Magazine: It is true that the Indian residential market has been struggling but we are seeing the market showing signs of growth this year (2018), for the first time in five years. That doesn’t mean that prices have gone up (since a revival in residential real estate is almost always synonymous with firmer prices), but sales have picked up. Part of the reason for this is the promotional, financial subvention schemes offered by developers, which make these properties more affordable for buyers. Then there is also strong demand from end-users, who are more confident of coming into the real estate market due to regulations such as the Real Estate (Regulation and Development) Act (RERA) making it more transparent. The third reason is that many more projects are being launched at lower price points across the country, which makes it relatively more affordable. So India’s residential market should do better than last year.
What is your view on the foreign capital inflow into the Indian real estate sector and how is global investor interest in Indian real estate likely to shape up in the days to come?

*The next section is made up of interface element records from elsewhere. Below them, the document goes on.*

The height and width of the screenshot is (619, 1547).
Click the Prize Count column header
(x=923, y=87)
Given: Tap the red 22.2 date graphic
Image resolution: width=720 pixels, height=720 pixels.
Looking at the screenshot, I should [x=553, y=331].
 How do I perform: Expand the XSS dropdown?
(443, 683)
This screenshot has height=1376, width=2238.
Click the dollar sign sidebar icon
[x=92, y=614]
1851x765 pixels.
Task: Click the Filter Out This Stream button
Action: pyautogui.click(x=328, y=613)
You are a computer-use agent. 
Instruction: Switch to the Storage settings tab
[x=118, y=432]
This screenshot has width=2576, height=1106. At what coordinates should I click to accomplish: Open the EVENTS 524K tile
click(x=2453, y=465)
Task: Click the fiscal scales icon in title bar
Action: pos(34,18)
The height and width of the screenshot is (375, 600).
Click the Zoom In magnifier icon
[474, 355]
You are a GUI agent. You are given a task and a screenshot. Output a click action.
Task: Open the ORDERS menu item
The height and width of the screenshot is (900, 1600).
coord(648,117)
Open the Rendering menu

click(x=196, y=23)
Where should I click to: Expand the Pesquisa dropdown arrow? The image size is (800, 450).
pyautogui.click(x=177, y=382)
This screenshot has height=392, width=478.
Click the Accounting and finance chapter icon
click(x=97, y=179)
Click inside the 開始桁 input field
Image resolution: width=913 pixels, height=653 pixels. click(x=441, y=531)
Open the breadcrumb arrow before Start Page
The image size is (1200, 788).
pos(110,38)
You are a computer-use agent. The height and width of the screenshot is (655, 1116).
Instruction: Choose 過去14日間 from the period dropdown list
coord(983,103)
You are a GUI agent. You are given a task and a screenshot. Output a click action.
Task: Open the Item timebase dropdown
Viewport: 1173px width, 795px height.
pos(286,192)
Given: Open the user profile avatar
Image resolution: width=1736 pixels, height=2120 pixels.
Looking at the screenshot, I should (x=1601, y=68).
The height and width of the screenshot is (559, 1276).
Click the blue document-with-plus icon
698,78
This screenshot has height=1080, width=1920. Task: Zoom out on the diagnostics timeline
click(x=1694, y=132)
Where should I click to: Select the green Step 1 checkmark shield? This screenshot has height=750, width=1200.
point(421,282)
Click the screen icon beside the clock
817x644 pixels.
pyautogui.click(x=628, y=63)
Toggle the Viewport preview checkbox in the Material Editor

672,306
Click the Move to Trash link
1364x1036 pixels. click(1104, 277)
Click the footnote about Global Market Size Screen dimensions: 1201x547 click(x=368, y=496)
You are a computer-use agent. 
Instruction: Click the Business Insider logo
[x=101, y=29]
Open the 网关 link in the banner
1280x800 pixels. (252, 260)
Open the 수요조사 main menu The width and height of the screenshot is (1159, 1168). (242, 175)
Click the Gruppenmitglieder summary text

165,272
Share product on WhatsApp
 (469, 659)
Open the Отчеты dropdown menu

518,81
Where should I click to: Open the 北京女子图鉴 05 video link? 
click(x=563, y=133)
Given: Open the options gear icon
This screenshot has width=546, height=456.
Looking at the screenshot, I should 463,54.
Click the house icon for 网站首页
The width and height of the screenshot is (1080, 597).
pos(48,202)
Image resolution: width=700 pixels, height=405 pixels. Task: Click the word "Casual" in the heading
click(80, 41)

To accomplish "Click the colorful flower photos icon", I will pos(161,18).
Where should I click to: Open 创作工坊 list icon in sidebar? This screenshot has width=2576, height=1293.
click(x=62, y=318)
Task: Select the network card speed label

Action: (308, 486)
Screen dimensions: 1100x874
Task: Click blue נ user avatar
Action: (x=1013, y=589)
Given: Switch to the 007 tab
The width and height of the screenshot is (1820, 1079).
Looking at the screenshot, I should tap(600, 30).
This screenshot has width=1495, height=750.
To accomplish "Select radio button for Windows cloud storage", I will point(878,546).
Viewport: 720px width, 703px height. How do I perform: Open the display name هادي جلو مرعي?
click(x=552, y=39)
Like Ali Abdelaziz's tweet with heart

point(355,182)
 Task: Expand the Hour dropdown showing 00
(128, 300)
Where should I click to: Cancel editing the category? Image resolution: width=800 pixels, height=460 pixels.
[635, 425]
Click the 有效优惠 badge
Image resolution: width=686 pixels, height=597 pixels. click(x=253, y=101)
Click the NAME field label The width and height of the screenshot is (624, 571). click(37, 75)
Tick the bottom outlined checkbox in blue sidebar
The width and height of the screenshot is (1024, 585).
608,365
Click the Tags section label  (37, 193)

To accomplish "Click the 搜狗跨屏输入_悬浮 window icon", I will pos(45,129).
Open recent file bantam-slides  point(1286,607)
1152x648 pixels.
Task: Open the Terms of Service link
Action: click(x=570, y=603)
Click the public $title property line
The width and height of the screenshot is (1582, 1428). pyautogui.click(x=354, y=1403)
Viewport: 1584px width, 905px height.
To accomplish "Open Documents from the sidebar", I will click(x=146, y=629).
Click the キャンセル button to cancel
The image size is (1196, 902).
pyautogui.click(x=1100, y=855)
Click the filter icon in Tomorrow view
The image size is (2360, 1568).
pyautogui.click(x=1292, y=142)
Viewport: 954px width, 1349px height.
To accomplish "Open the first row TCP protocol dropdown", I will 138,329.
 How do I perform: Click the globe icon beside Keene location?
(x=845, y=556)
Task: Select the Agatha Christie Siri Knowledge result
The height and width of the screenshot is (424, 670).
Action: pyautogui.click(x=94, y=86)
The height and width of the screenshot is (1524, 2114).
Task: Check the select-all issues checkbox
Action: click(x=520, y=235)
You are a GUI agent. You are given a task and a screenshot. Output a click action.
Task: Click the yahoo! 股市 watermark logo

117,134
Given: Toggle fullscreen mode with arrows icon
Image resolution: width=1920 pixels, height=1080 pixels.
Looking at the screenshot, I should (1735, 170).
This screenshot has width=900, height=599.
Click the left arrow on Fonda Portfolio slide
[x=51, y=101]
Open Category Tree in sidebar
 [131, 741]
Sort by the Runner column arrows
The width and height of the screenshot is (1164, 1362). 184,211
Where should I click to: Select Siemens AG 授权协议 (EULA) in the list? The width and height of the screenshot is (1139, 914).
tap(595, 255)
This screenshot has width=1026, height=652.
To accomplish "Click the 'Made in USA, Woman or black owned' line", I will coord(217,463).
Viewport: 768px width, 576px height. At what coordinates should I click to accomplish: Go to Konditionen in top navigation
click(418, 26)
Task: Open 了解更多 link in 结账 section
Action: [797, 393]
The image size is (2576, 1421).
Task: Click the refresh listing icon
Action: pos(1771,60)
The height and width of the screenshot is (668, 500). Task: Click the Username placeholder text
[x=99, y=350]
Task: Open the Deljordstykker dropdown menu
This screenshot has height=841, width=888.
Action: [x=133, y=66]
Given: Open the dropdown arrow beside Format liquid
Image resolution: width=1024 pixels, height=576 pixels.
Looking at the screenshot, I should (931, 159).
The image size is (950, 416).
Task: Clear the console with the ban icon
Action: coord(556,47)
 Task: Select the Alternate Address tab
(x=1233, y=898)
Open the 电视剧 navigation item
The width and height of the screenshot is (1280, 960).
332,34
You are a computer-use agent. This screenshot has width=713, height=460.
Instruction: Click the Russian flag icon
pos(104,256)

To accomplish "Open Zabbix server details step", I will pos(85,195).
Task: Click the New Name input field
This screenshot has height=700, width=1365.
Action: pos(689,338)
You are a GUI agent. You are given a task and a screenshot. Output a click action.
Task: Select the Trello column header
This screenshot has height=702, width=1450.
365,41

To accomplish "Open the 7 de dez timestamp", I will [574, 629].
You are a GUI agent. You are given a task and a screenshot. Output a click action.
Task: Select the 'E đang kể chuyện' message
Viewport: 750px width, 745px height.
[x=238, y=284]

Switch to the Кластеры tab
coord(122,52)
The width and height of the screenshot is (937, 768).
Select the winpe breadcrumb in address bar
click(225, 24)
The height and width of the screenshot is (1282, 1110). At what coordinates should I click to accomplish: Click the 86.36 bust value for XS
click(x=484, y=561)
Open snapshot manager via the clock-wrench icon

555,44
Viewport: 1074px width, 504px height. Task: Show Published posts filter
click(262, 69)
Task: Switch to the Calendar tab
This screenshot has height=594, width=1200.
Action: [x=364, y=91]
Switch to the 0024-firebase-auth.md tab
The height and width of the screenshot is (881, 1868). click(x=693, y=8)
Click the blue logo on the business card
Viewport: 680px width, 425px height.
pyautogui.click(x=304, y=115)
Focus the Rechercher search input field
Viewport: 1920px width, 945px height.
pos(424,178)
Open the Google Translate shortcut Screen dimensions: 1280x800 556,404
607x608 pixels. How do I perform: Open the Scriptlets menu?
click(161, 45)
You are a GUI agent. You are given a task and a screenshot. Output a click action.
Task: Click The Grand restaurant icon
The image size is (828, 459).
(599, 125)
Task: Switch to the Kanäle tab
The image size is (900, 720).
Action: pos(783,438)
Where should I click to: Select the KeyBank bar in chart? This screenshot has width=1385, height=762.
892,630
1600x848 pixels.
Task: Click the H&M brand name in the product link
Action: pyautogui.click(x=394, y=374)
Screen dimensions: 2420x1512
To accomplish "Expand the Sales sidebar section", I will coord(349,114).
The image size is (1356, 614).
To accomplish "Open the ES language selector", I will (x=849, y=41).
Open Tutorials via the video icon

Swerdlow: The entire Asia-Pacific region, along with India, is attracting a lot of global capital in real estate. You can see that here (in India) with global investors such as Blackstone, Brookfield and GIC having made substantial investments. People are increasingly seeing Indian real estate as a safe bet to invest in; as a market where one can invest and get a decent exit subsequently. Earlier, you could invest, but investors didn’t know where the exit would come from.
Magazine: As the Indian real estate sector becomes more transparent, India may get as much capital inflows as Japan and Australia. Blackstone is now the largest office landlord in the country and interest evinces by such global marquee investors has opened the doors to India for other investors. Good exits are also possible now due to Indian institutional investors also looking to invest into real estate. Also, whenever REITs (Real Estate Investment Trusts) become a reality in India, it can be a game changer if the first few to be launched meet with success.
Co-working spaces have become a big player in the commercial real estate market in India. Some of them are also looking to undertake facilities management services at the offices of large companies, which is something firms like CBRE also does. How do you plan to deal with such competition?
Swerdlow: Co-working spaces are fueling a boom in commercial real estate everywhere. But the space they are taking up is still a small percentage of the overall commercial real estate market. They are clients of ours and we help some of them find spaces in markets like India and elsewhere. They are also competitors of ours at the same time and they are talking to some of our clients, for whom we manage spaces, to also manage a small portion of their space. They are doing this on an experimental basis. It is a good wake-up call for us and we now have a lot more aggression with which we are approaching the competition from these co-working spaces. We will do everything that will help enhance client experience and use app-based technology for this as well.
Magazine: We not only help co-working spaces acquire leased office spaces but also help fill those spaces by connecting them with companies that need such office space for their needs. We also do fit-outs for them as a part of our project management business, and in some cases also manage their facilities. There is a little competition from them, but that helps us be on our toes. For us, co-working spaces are more of an opportunity than a competition.